Around 400 years later, Saint Patrick would also famously respond to a divine vision, summoning him to “Come over… and help us.” After being kidnapped from Britain by Irish marauders and taken to Ireland where he worked as a slave for six years, Patrick escaped and returned to his homeland. He devoted himself to the service of God, studying fervently at places such as Tours and Lérins, and later under the tutelage of Saint Germain. And yet through all of this his thoughts continually turned back to Ireland, from which he would receive visions of the children of Focluth, a village by the Western sea, who beckoned to him, saying, “O holy youth, come back to Ireland, and walk once more amongst us.”

This sort of story, a divine summons to a holy work, can be found throughout church history. In Assisi today one can see the cross of San Damiano, from which Saint Francis heard Jesus calling him to rebuild the church. Whether one believes that account to be true or not, as Christians who believe in the veracity of Scripture we do believe that God speaks through visions, through angels, through His Spirit, and sometimes through things that are seemingly more mundane, like donkeys and maybe even dreams of children in Ireland. And if we believe that God has spoken this way in the past, why would we doubt that God might choose to similarly summon us to His work today?

Beyond believing that God still speaks, we then need to believe that God knows whom to call, and why. One of the gifts each of us is given on our faith journey is the awareness that not only does God love us and redeem us, but that same God has created us in His image and likeness. By the gift of the Holy Spirit, God gives us spiritual gifts in addition to our natural talents and skills. And so when God has work to do in the world, women and men are called and equipped to do that work. We simply have to faithfully respond to that call. When ministry in the church in the world falls short, nine times out of ten it’s because one or two or ten of us have a hard time believing that God would ever, that God could ever, choose us to do something worthwhile and of significance for His Kingdom.

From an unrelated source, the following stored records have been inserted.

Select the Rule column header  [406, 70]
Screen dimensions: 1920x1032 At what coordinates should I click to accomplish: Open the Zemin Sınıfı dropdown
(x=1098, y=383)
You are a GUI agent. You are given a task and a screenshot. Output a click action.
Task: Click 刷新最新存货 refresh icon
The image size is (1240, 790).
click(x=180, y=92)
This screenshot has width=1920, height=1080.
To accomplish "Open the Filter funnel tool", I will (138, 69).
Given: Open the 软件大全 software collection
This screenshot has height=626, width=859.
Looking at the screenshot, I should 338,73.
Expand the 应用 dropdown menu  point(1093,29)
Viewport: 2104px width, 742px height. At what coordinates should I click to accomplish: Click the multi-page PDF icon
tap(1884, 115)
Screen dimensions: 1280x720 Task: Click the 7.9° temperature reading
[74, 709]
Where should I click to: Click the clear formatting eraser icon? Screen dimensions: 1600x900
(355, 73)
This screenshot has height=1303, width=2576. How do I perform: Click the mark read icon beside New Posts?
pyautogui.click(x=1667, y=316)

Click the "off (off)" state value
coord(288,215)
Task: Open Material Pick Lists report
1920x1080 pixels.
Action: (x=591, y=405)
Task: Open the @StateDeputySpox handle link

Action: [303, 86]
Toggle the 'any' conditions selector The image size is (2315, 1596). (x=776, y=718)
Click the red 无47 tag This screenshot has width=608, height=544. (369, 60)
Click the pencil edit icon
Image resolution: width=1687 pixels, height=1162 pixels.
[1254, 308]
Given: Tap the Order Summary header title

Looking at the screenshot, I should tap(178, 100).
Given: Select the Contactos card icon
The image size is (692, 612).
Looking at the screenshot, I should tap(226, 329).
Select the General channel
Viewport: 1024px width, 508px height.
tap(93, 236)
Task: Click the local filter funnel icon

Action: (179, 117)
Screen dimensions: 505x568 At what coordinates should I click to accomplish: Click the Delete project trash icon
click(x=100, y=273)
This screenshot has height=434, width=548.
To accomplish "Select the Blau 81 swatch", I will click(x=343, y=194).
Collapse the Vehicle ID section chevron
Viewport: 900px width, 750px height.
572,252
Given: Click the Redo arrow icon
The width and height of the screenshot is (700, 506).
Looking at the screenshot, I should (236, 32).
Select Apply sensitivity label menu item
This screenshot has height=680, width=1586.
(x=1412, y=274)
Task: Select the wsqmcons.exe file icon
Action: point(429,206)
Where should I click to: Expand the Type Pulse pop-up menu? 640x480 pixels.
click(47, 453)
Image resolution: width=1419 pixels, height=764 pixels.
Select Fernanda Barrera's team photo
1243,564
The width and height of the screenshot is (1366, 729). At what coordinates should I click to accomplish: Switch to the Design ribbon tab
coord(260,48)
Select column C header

When Paul received the summons from the man of Macedonia, he went. He trusted that God was directing his steps. And, as Acts 16:14-15 tell us, fruit was born from this faithfulness. Lydia and her entire household came to faith in the Lord Jesus and were baptized. Saint John Chrysostom, among others in the Early Church, linked this conversion directly to the faithfulness of Paul to respond to God’s call, with the fruit of conversion a sure sign that God had been guiding and directing the process all along. And yet Paul had to be faithful to go.

This entire section continues to call followers of Jesus to faithful obedience to His word. God never violates our freedom. God asks us to trust Him. He invites us to follow. He presents us with opportunities, and yes, God often puts us in places where His will may be clear, but we clearly have to choose whether to align our will with His or not. As we consider this lesson from Acts 16, may we consider the ways God still calls us, and may we be faithful to respond to that call.